We're going to talk today about the showdown between the president and the courts. Is the White House ignoring a judge's ruling?
DONALD TRUMP: That was a bad group of, as I say, hombres. They invaded our country. So this isn't, in that sense, this is war. In many respects, it's more dangerous than war because, you know, in war, they have uniforms. You know who you're shooting at. You know who you're going after. These are people that came out, they're walking down the streets.
CORNISH: That's President Trump, of course, defending a flight which sent hundreds of alleged Venezuelan gang members to El Salvador. In a made-for-TV moment, they were unloaded under heavy guard and taken to the country's notorious super prison.
The problem? A federal judge had actually issued a restraining order and instructed the Trump administration to turn around any flights that had already left. That didn't happen.
In a statement, the White House claimed the judge's ruling, quote, had no lawful basis. Secretary of State Marco Rubio even shared a post from El Salvador's president saying, oopsie, too late.
. . .
ALEX THOMPSON: Yesterday, my colleague Marc Caputo, basically reported that after the judge's order, they, Stephen Miller, basically went and said, like, is there a way we can potentially challenge this? And that's why they essentially ignored it, and just let the flight go on, because they want this. And they said, you know, a senior White House official told my colleague Marc Caputo that they want this to go all the way to the Supreme Court. The fact that they are defying or ignoring these challenges is intentional. They want these things to ascend up to the Supreme Court.
CORNISH: And this is one of those things that people end up talking about constitutional crisis. I will try not to kick off Monday with that term. But I want to play for you the White House press secretary and how she talks about the judiciary.
KAROLINE LEAVITT: Clearly, there are left-wing activists, who sit behind a bench in a courthouse, who don't like this president and his policies. But the fact is, everything President Trump is doing is within his executive authority to do it. He is acting within the bounds of the law. All of his actions are constitutional.
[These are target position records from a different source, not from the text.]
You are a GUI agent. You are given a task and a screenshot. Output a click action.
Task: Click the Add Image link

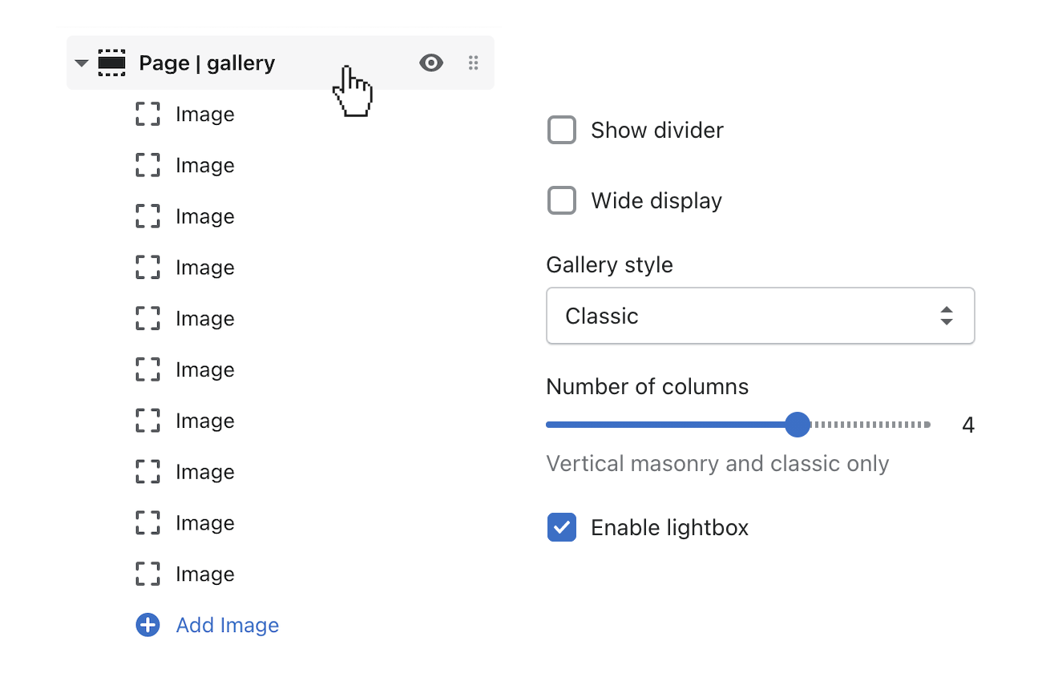tap(228, 625)
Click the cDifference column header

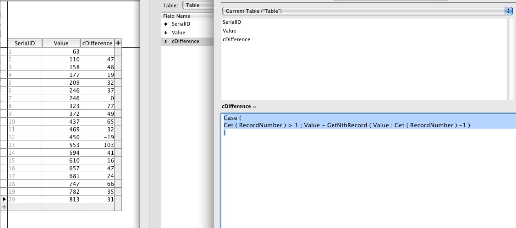tap(97, 43)
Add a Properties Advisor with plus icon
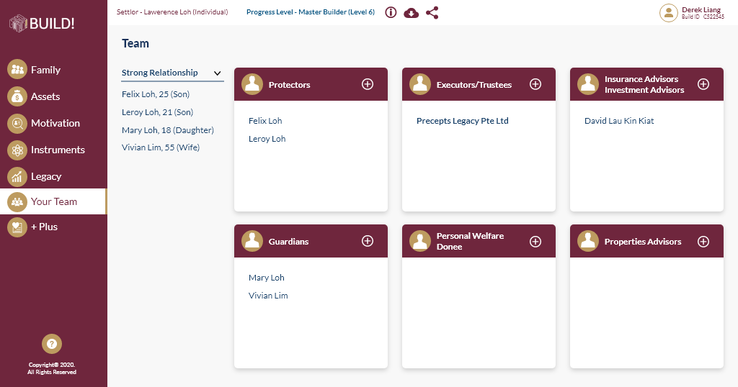Image resolution: width=738 pixels, height=387 pixels. (703, 241)
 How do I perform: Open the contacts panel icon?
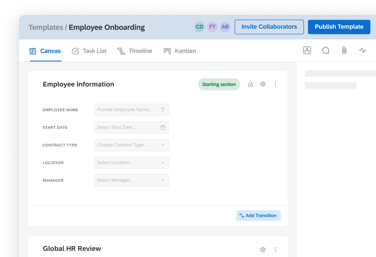[x=307, y=51]
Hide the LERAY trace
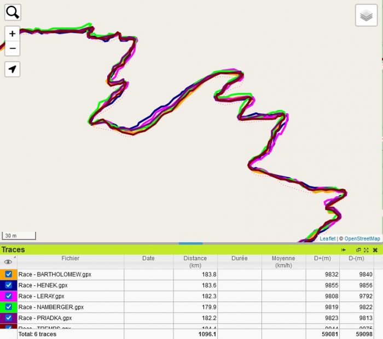This screenshot has width=383, height=339. click(x=9, y=296)
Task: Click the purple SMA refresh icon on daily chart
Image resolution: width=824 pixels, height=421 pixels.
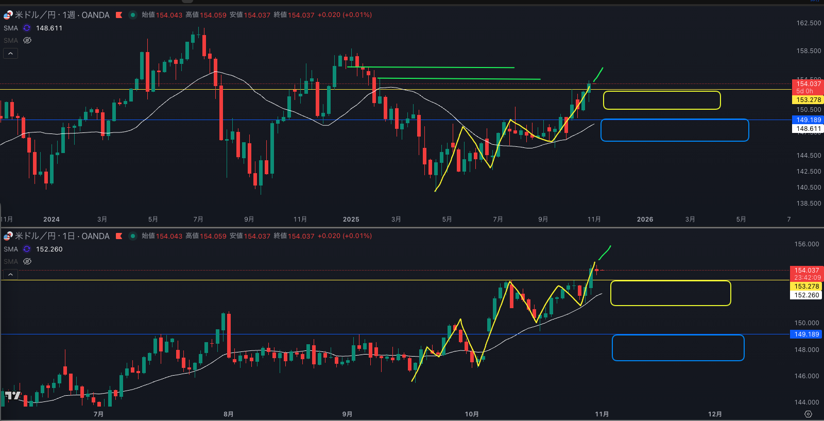Action: click(27, 249)
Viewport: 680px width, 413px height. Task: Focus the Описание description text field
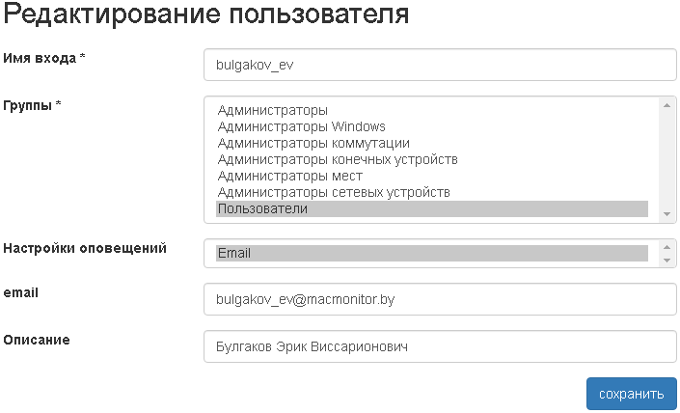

And our White House and the entire administration are prepared to fight back against this resistance.
. . .
THOMPSON: You know, they spent the last four years when they were not in power studying every single obscure statute, I mean, it's not a --
LULU GARCIA-NAVARRO: This is the problem with having old laws on the books, let me also just say.
THOMPSON: I mean, over the weekend, they used a law from the 1700s that John Adams signed. They also, in order to try to deport the pro-Palestinian campus protester, they're using an obscure statute that's never really been used in this way that requires the Secretary of State himself to intervene. They are going line by line to try to justify all these things.
. . .
DOUG HEYE: But Donald Trump's trying to set up a conversation here. Are we going to talk about the doctor who was unjustly removed from the country, or are we going to talk about Venezuelan gangs? He wants us to focus on the latter, and he wins on that.
GARCIA-NAVARRO: But we don't know that these are Venezuelan gang members, and I think that is the point. No, no, because you've seen --
HEYE: But you're inserting logic and facts where they don't necessarily exist, right?
GARCIA-NAVARRO: Oh, well, I'm not... Well, but... Okay.
HEYE: But that's what Donald Trump wants the conversation to be.